Over 40,000 AI agents are currently exposed to the internet with service account credentials, broad API access, and basically no attribution logging. That’s not a theoretical problem—that’s what researchers found when they went looking. We’re deploying AI agents with the same security patterns we used for service accounts in 2015, except now those “service accounts” can read, reason, and make decisions across your entire infrastructure.

The seemingly emerging truth is that zero trust and enterprise AI are fundamentally incompatible as currently architected. And we need to talk about it.

The Core Contradiction

Zero trust is built on a simple premise: never trust, always verify, grant minimum necessary access. Every entity—user, device, service—operates within hard permission boundaries. You authenticate, you get scoped access, we verify continuously, you only see what you need to see.
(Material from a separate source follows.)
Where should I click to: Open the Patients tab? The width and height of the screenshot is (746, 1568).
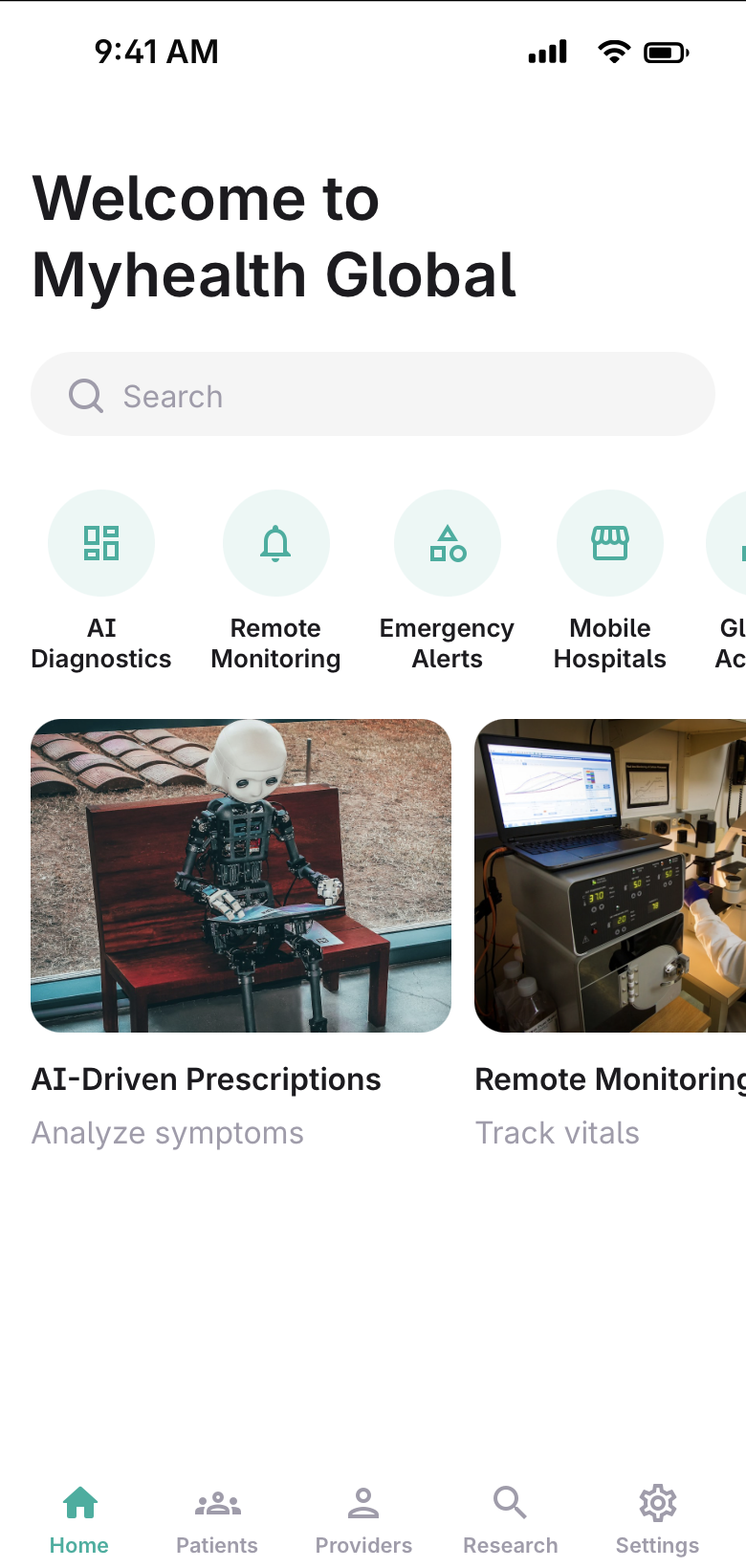tap(217, 1520)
Now put a frontier model on top of your network. Better yet, train a model on your company’s entire corpus of work. Suddenly you have an entity with ubiquitous knowledge of your organization. Documents, code, communications, customer data, strategic plans—the AI needs access to all of it to be useful.

There is no logical zero trust boundary inside an AI model.
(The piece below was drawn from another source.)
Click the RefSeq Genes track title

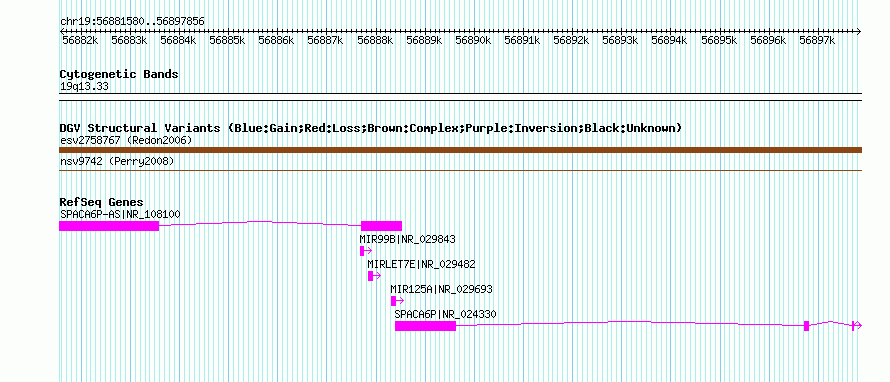102,202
The model knows everything it was trained on. It can reason across domains. It connects dots between HR data and financial projections and customer support tickets in ways that might be brilliant or might be catastrophic. And our current approach to managing this? Prompts that say “please don’t share this information with unauthorized users.”

That’s policy enforcement via vibes. The model has the information. The boundary is already crossed.

Living Off the AI

This isn’t a philosophical problem we can hem and haw over. It’s an active target. Traditional living-off-the-land attacks abuse legitimate tools already in the environment—PowerShell, WMI, whatever’s lying around. AI-enabled living-off-the-land attacks abuse the legitimate AI that already has read access to everything, write access through tool use, user trust, and massive audit blind spots.

Why compromise 50 different systems when you can compromise the one thing that already has access to all of them?

And we’re not just talking about models sitting on top of data anymore. We’re giving these things tool access. MCP servers. API integrations. The ability to execute code, provision resources, modify configurations. An agent connected to your infrastructure isn’t just reading—it’s acting.

Why pop a box and do privilege escalation when you can just prompt inject the AI to create you a new domain admin account? Better yet, why not have the AI give itself or a subagent elevated privileges, then execute your actual objective with those new permissions? Vibecode a new ransomware variant, deploy it across the environment, delete the conversation logs that show what happened. The AI does it all. Legitimately. Using its authorized access.

Traditional privilege escalation leaves artifacts—exploits, lateral movement, credential dumping. This? This is the AI using its normal capabilities. It’s supposed to have API access to Active Directory, or Okta, or Entra. It’s supposed to be able to provision resources. It’s supposed to execute administrative tasks.

The attack surface isn’t “find a vulnerability.” It’s “convince the AI to misuse its legitimate access.” And we’re making it easy. Service accounts with static credentials. No MFA. No continuous verification. Attribution that stops at “the agent did it” without any record of who asked the agent to do what, or why. No audit trail that distinguishes “agent created admin account because the oncall engineer needed one” from “agent created admin account because an attacker told it to.”

The Questions We’re Not Asking

I don’t have the answers. I don’t think anyone does yet. But here are some the questions we need to be working on:

Identity: What does identity even mean when the actor is an AI agent? How do we attribute actions across multi-agent chains? If a user invokes a swarm and five tool calls later an agent accesses sensitive data, does the user’s original permission scope still apply? What’s the session boundary for an agent working on a task over three days?

Access Control: Can we build AI systems that internalize access control as core behavior rather than as external guardrails? What does “minimum necessary access” mean for a model that reasons across domains? How do you scope permissions for something that needs to understand context from everywhere?

Audit & Attribution: How do we audit what an AI knows versus what it will reveal? When an agent hallucinates and exfils data, how do we investigate—was it malicious prompt injection, unintentional error, or a poorly scoped but legitimate request? How do we chain together events across multiple agents for incident response?

Continuous Verification: What does “never trust, always verify” look like for an autonomous agent operating over extended periods? When does trust expire? What triggers re-verification? Traditional session timeouts don’t map to “AI agent working on long-running infrastructure task.”

Threat Model: If enterprise AI is the ultimate living-off-the-land target, what does red teaming against AI-native infrastructure actually look like? What are the attack patterns we should be testing for?

Where This Goes

Each of these questions probably deserves its own research, its own tooling, its own framework. The identity problem alone—how we’re currently treating agents like service accounts and why that’s a disaster—needs a deep dive.

But we have to start by acknowledging the problem exists. Zero trust assumes bounded access. Enterprise AI is unbounded by design. Those two things can’t coexist without fundamental architectural changes to how we build, deploy, and secure AI systems.